Parte del documento -
━━━━━━━━━━━━━━━━━━━━

Il mercato dei biosimilari è in continua evoluzione. Ormai da molti anni i farmaci biosimilari hanno fatto il loro ingresso nella pratica clinica ed il loro impiego si sta allargando ad un numero sempre maggiore di aree terapeutiche. Complice anche il fatto che stanno ormai scadendo i brevetti dei farmaci biologici, i biosimilari stanno prendendo una posizione di rilievo nel panorama clinico.

19 DIC - In ambito reumatologico, “possiamo prendere l’esperienza precedente come esempio per pensare a quello che succederà in un campo dove invece si stanno affacciando i primi biosimilari”, ha dichiarato Maurizio Cutolo, Direttore della Clinica Reumatologica del Dipartimento di Medicina Interna dell’Università di Genova, IRCCS San Martino. “I biosimilari, come è successo nel mondo della tecnologia con i nuovi cellulari, piano piano andranno a sostituire gli attuali farmaci, ma bisognerà avere esperienza e sicurezza perché con la salute non si scherza”, ha proseguito Cutolo. “È chiaro anche che il discorso del minor costo potrebbe essere forse la vera ragione per cui, un domani, le aziende sanitarie potrebbero imporre l’uso dei biosimilari, ma sempre nel rispetto del malato - ha precisato Cutolo - In effetti sia la Società Italiana di Reumatologia sia le agenzie regolatorie, l’ema e l’fda, hanno sempre tenuto fisso questo concetto: non si può fare automaticamente uno switch, non si può imporre”, ha specificato Cutolo.

“Il passaggio da un farmaco originator a un biosimilare è davvero molto discusso e, solitamente, il nuovo biosimilare viene somministrato a pazienti naive al trattamento”, ha dichiarato Jiri Vencovsky dell’Istituto di Reumatologia di Praga dove è stato condotto uno studio di fase III su enbrel e benepali. Noi “abbiamo una certa esperienza perché la seconda parte dello studio di estensione prevedeva che i pazienti che originariamente assumevano enbrel, l’originator, passavano a benepali. Quindi abbiamo una certa esperienza con questi pazienti, che hanno reagito molto bene - ha proseguito Vencovsky - Per quanto ne so, c’è stato uno studio condotto in Norvegia, ma è stato effettuato su infliximab, che è un altro farmaco, nel quale i pazienti dovevano passare dal farmaco originator al biosimilare. Inoltre, apparentemente, i ricercatori non sono stati in grado di riscontrare differenze. L’unica esperienza avuta con etanercept, benepali ed enbrel, è racchiusa all’interno del nostro studio e non abbiamo notato differenze”, ha concluso Vencovsky.

Per Cutolo, la prospettiva italiana è chiara: “nel nostro Paese senz’altro ci sarà uno sviluppo dei biosimilari. Fa parte della storia dello sviluppo della medicina però dobbiamo procedere con molta attenzione e con accortezza. Vogliamo dati chiari, ce ne sono molti e questo rappresenterà chiaramente la possibilità di trattare più pazienti visto che i budget si ridurranno”, ha concluso Cutolo.

━━━━━━━━━━━━━━━━━━━━

Dati estratti -
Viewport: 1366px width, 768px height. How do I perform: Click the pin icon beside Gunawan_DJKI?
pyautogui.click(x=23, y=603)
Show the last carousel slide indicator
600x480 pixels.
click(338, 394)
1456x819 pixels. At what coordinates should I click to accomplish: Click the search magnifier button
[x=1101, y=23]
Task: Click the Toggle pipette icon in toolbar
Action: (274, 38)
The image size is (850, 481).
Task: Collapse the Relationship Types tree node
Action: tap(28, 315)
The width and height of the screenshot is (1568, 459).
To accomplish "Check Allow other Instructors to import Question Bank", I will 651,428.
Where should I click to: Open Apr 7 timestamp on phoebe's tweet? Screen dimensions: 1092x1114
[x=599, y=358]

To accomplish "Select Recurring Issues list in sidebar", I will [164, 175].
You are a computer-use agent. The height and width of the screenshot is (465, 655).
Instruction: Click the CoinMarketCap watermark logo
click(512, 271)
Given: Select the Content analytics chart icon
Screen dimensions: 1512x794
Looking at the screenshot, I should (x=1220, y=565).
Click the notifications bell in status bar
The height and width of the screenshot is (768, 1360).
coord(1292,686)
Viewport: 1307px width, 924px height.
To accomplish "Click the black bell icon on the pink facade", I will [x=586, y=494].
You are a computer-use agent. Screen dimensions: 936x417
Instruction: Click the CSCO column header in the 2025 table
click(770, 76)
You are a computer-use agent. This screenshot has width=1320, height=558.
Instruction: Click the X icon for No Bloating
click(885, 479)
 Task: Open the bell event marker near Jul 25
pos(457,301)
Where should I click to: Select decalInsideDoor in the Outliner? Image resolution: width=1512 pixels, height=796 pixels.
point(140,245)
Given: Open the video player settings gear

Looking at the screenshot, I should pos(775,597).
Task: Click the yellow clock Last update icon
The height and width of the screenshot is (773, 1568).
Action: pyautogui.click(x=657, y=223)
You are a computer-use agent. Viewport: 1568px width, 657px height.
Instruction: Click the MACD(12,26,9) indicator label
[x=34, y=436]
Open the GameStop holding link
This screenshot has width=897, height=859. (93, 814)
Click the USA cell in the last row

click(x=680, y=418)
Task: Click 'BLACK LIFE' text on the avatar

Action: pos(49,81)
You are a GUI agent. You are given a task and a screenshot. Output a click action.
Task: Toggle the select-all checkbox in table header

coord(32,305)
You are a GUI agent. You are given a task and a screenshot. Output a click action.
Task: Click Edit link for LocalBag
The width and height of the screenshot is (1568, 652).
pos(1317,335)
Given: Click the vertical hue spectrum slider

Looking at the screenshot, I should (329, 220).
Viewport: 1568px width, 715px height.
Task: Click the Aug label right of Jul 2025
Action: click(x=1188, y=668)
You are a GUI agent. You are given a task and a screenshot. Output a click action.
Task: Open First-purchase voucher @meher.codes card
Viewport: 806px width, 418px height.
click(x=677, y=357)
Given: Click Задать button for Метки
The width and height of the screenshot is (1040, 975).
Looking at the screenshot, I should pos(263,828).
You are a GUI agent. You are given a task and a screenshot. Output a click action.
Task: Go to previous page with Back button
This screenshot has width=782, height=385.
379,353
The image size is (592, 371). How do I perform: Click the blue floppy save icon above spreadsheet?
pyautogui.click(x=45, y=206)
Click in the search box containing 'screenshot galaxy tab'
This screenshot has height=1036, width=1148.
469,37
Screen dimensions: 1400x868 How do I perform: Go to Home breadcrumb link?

━━━━━━━━━━━━━━━━━━━━

Cosa fare - Nel testo sui biosimilari, in quale istituto è stato condotto lo studio di fase III su enbrel e benepali?

La risposta - All'Istituto di Reumatologia di Praga.